Hi Evgenii, On 13 Sep 2011, at 21:45, Evgenii Rudnyi wrote:
Bruno,As I have already mentioned, I am not that far to follow your theorem. I will do it presumably the next year.
Take your time. I am at the step 6 on the dot forum, where things are done slowly, deeply and in a nice atmosphere :)
I have been working for the last ten year with engineers and my consideration is so far at the engineering level.
All my work has been possible thanks to engineers, not scientist nor philosopher who are still too much in the "the boss is right" type of philosophy. To be sure there are some exceptions. But usually engineers have a much better common sense and lucidity, than scientist who seems to want to believe religiously in their theories.
After all, if we know something, we should be able to employ it in practice. And if this does not work in practice, then how do we know that our knowledge is correct.
Working in practice does not mean truth.
Said that, I understand the importance of theory and appreciate the work of theoreticians. After all, if we say A, then we must say B as well. Hence it is on my list to follow your theorem (but not right now).
No problem.
At present, I am just trying to figure out our beliefs that make the simulation hypothesis possible.
But this is really astonishing, and in quasi-contradiction which what you say above. We just don't know any phenomena which are not Turing emulable. As a theorician, but only as a theorician, I can show the theoretical existence of non simulable phenomena, but that really exists only in theory, or in mathematics.
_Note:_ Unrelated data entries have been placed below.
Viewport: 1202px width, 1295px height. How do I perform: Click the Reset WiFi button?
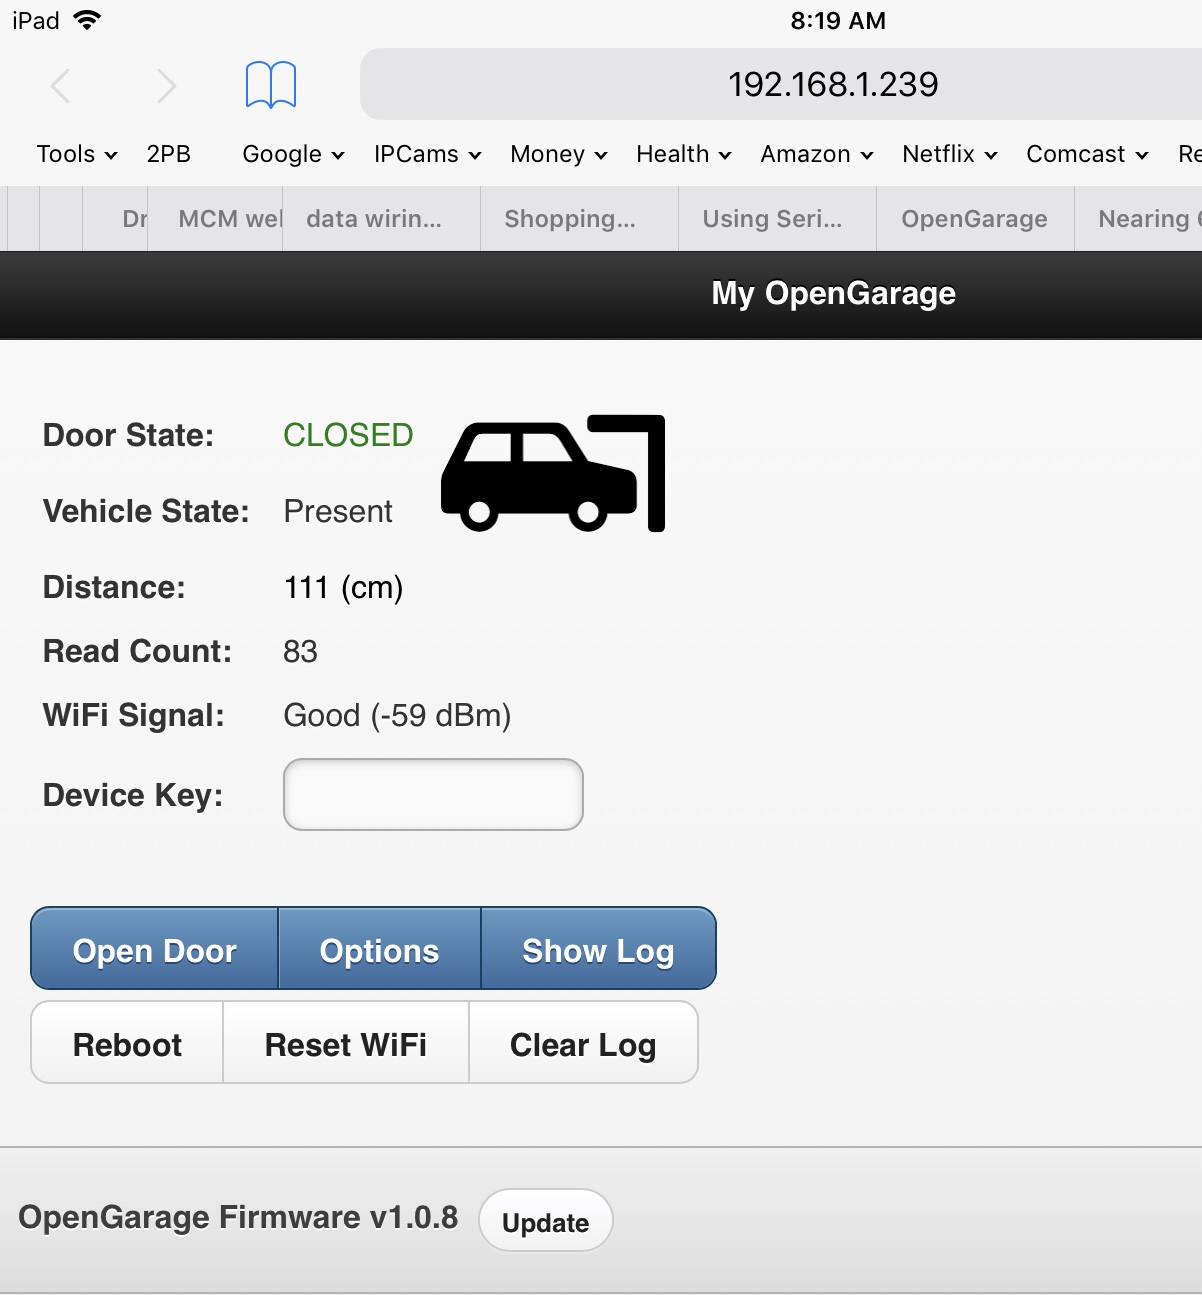point(345,1044)
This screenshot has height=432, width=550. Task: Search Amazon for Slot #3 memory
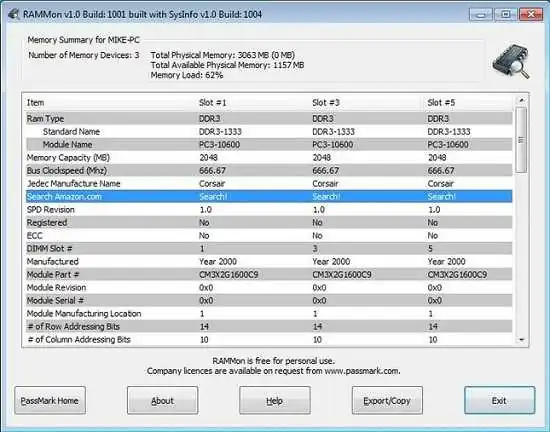(x=326, y=197)
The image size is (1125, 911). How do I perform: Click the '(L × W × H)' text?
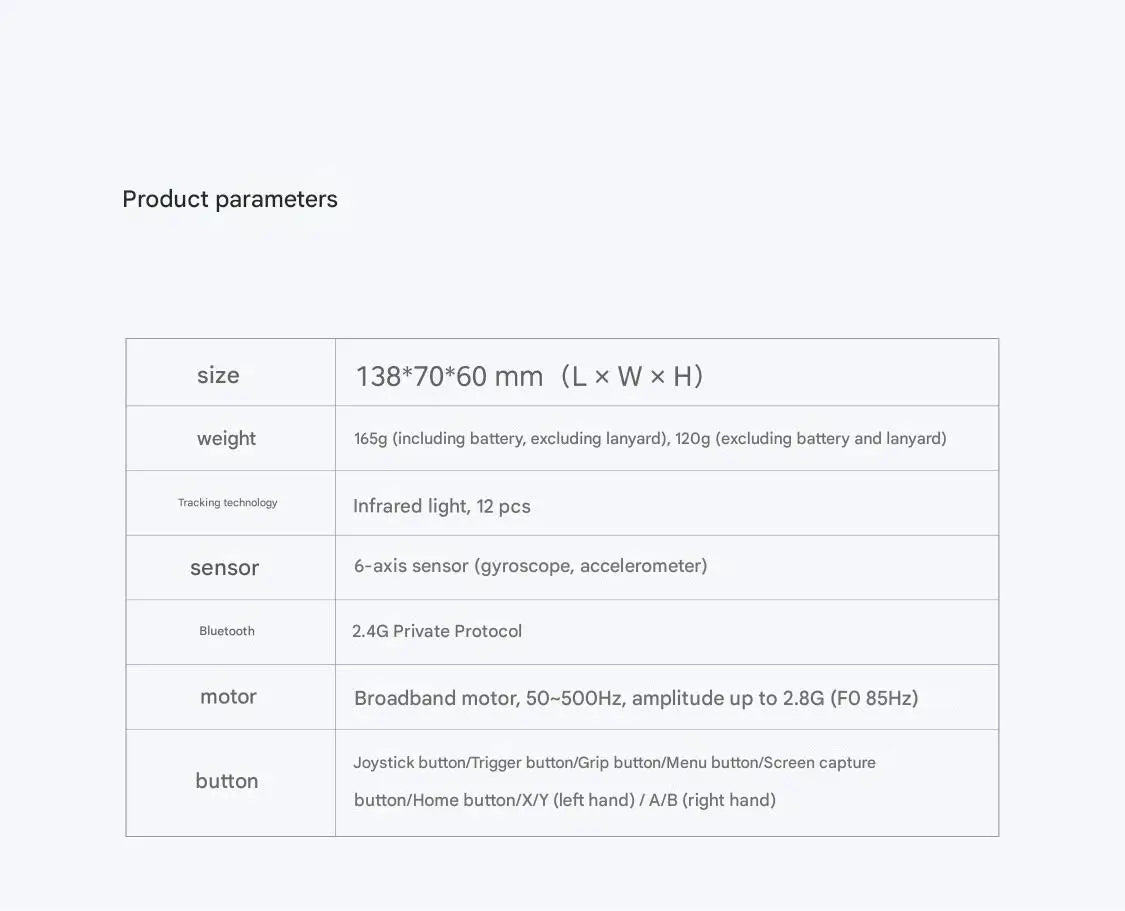tap(631, 376)
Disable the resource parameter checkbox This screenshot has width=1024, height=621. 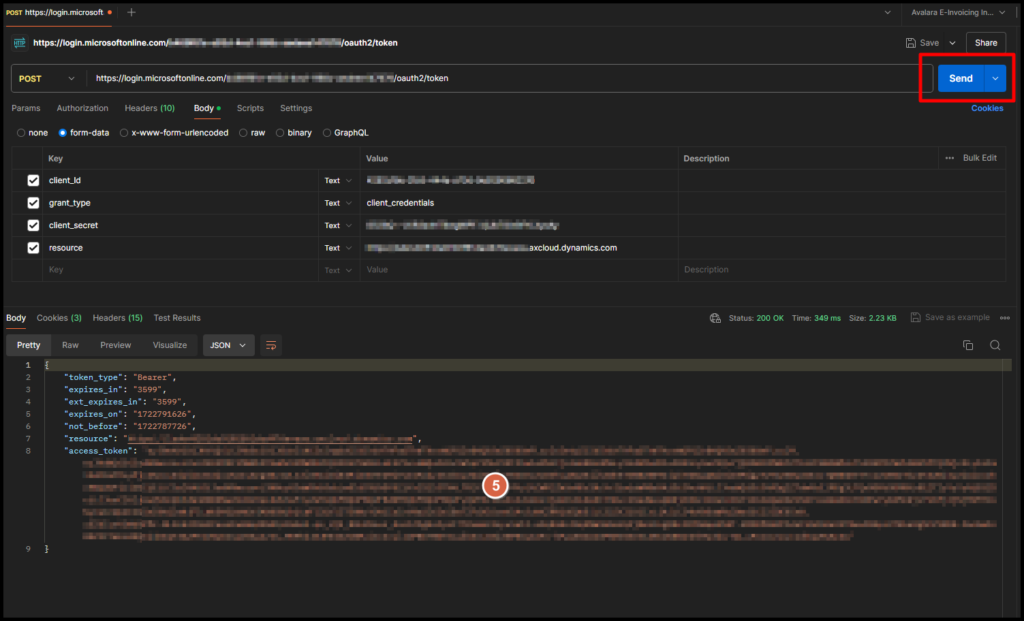pyautogui.click(x=33, y=247)
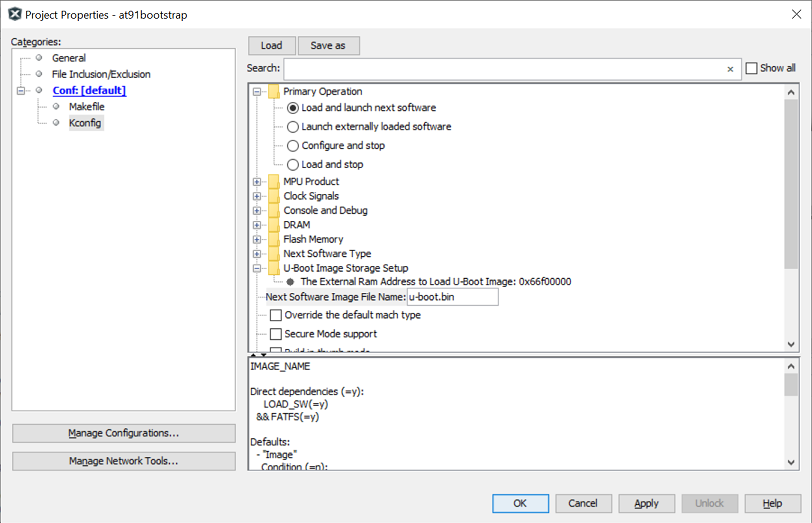Open the General category
812x523 pixels.
click(x=69, y=58)

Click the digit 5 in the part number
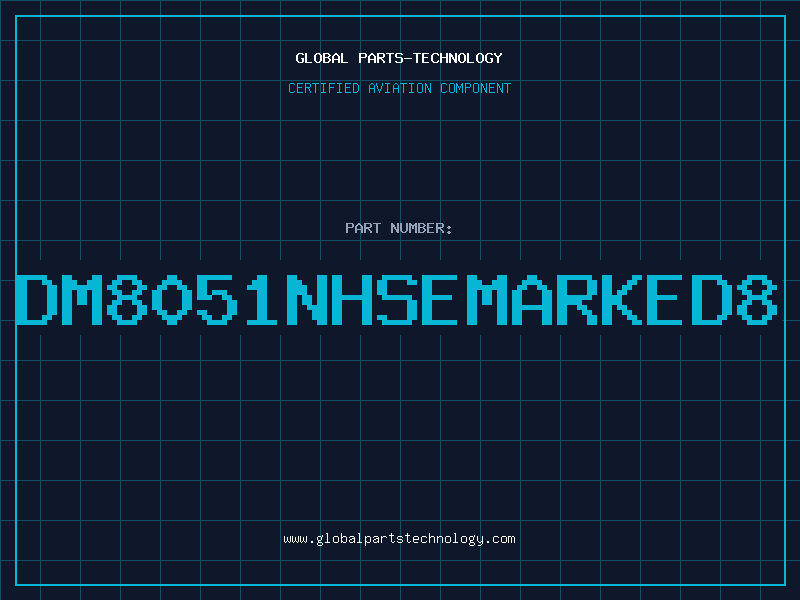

Worst, most non simulable phenomena will be non distinguishable from randomness, and if we are machine, we will never been able to recognize a non Turing emulable phenomenon as such. It seems that the question is more like "how can we believe something non Turing emulable could exist in Nature".
After all, "Human brain is similar to the Nelder-Mead simplex method. It often gets stuck in local optima."
That can happen. But I am not sure it can makes sense to doubt about mechanism. You need to study hard mathematical theories to even conceive non-comp. Non-comp seems possible in theory, and has an important role in the epistemology of machines, but in nature and physics, it simply does not exist. It might even be a reason to doubt comp, because comp might predict the existence of more non computable phenomena that what we "see" in nature (basically the personal outcome of self-superposition).
Also, the UD simulates not just the computable phenomena, but also the non-computable, yet computable, with respect to oracles, and this is even more complex to verify for a 'natural' phenomenon.
The winning physical histories/computations are those who are very long and deep, and are symmetrical and linear at the bottom, apparently, but this must be extracted from addition and multiplication, and it is partially done with the gifts of distinguishing the truth (about a machine), and the many modalities: the observable, the feelable, the communicable, the provable, the believable, the knowable, etc (with reasonable modal axiomatics and their arithmetical realization.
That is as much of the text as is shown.